-- Exercise instructions --
For the entries that follow, restate word for word the line containing "Click the $250K y-axis label", the line containing "Task: Tap the bell icon next to Notifications", and every line that lies between them.

-- The input --

-*-*-

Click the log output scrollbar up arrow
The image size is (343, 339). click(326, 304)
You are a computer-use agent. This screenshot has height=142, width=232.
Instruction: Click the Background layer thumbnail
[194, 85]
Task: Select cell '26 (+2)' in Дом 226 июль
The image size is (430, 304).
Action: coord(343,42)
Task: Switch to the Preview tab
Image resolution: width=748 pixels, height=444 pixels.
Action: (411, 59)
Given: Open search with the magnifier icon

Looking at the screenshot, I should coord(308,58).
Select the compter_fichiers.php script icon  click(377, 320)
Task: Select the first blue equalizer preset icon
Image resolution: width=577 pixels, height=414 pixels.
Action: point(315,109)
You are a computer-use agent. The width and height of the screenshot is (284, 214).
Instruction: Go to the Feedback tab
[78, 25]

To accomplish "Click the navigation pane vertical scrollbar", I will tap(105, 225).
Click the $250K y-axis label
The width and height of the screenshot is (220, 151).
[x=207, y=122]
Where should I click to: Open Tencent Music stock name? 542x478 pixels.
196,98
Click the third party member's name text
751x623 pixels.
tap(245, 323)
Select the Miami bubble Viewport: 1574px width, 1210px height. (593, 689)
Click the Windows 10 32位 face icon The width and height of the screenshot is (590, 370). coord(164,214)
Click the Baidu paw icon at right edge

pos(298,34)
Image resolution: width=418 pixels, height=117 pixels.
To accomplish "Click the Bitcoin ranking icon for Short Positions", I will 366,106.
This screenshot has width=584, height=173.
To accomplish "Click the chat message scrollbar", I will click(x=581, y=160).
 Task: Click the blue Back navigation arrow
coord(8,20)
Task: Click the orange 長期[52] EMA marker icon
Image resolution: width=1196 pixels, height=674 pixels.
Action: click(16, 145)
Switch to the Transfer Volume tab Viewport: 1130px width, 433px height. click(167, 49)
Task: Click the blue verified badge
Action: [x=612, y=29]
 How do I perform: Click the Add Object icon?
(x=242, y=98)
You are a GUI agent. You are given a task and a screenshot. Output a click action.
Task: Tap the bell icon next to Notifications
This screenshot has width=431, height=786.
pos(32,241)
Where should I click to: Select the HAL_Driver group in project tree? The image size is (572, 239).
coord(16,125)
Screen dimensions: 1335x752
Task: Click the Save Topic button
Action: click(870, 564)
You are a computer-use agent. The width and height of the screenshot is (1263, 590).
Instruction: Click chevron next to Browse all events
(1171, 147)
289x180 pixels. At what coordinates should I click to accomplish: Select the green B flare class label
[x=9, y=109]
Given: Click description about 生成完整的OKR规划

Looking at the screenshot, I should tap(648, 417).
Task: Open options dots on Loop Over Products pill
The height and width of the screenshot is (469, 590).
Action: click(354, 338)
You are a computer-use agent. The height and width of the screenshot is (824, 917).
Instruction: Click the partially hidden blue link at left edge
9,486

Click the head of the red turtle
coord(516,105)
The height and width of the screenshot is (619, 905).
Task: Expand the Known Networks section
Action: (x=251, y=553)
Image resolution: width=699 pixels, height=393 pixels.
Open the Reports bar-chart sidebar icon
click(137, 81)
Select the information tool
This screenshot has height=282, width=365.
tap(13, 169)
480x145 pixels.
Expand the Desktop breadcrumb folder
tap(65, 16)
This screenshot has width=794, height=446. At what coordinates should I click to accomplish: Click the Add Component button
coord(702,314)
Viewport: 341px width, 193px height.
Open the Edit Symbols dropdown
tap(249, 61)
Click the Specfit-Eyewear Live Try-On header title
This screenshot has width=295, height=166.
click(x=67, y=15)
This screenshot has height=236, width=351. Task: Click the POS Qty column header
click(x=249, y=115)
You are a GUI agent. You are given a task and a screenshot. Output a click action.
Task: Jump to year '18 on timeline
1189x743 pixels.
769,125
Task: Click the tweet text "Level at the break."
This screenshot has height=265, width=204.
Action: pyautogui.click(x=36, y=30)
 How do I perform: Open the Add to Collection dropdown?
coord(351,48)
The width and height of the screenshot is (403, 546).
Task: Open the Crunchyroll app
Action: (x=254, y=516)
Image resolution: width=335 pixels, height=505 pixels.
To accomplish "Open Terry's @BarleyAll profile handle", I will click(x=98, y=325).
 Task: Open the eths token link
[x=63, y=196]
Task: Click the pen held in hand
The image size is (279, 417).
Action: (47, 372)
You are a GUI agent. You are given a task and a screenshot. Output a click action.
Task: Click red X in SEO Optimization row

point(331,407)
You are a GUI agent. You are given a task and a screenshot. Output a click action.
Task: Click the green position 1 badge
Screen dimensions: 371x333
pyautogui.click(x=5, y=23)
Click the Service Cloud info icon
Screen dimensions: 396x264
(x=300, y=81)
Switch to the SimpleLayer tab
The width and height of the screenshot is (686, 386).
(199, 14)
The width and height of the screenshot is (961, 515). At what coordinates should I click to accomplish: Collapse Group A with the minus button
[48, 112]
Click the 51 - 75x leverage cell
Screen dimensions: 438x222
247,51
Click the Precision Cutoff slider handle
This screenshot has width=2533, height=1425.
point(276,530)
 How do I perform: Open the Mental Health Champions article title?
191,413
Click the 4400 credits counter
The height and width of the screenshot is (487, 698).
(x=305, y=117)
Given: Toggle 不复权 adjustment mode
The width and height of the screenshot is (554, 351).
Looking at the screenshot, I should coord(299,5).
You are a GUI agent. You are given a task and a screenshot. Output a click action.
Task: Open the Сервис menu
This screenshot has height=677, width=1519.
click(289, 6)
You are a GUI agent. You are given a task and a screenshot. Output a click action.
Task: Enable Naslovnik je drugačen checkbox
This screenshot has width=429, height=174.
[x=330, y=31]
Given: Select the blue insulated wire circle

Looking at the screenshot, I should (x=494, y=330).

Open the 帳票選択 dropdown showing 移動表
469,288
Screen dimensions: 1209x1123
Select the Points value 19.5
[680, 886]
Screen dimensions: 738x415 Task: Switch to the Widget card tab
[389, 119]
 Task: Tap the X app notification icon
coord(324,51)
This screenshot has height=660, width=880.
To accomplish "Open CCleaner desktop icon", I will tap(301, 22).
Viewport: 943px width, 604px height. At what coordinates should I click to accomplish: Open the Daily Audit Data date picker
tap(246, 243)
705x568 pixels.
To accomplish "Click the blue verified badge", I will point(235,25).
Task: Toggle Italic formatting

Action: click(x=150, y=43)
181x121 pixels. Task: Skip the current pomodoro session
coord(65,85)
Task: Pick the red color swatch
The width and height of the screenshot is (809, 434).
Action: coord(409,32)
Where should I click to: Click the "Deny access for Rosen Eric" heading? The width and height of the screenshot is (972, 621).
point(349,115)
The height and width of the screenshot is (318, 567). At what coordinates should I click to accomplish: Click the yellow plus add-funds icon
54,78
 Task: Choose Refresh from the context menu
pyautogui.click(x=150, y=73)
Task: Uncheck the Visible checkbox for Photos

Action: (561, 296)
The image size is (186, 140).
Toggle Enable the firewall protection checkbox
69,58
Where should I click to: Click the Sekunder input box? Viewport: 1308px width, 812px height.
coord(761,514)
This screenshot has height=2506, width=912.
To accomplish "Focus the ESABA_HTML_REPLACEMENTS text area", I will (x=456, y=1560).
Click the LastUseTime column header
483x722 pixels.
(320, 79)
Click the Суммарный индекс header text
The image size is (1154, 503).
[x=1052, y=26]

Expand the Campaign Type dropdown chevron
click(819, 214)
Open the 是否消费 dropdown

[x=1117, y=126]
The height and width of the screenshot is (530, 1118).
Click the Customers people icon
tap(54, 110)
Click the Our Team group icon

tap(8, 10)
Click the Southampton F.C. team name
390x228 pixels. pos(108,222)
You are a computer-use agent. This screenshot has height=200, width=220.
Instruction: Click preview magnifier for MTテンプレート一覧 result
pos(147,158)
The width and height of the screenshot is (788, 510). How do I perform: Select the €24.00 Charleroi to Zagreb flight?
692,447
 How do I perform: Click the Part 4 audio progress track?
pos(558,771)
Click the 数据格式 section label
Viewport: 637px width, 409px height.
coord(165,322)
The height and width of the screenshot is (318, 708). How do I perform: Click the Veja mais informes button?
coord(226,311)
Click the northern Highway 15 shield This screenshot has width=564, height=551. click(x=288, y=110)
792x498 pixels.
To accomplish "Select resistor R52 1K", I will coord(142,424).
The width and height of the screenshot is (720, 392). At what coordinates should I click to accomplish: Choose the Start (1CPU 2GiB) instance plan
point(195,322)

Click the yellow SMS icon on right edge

-*-*-

-- Response for this exercise --
Click the $250K y-axis label
The width and height of the screenshot is (220, 151).
[x=207, y=122]
Where should I click to: Open Tencent Music stock name? 542x478 pixels.
196,98
Click the third party member's name text
751x623 pixels.
tap(245, 323)
Select the Miami bubble Viewport: 1574px width, 1210px height. (593, 689)
Click the Windows 10 32位 face icon The width and height of the screenshot is (590, 370). coord(164,214)
Click the Baidu paw icon at right edge

pos(298,34)
Image resolution: width=418 pixels, height=117 pixels.
To accomplish "Click the Bitcoin ranking icon for Short Positions", I will 366,106.
This screenshot has width=584, height=173.
To accomplish "Click the chat message scrollbar", I will click(x=581, y=160).
 Task: Click the blue Back navigation arrow
coord(8,20)
Task: Click the orange 長期[52] EMA marker icon
Image resolution: width=1196 pixels, height=674 pixels.
Action: click(16, 145)
Switch to the Transfer Volume tab Viewport: 1130px width, 433px height. click(167, 49)
Task: Click the blue verified badge
Action: [x=612, y=29]
 How do I perform: Click the Add Object icon?
(x=242, y=98)
You are a GUI agent. You are given a task and a screenshot. Output a click action.
Task: Tap the bell icon next to Notifications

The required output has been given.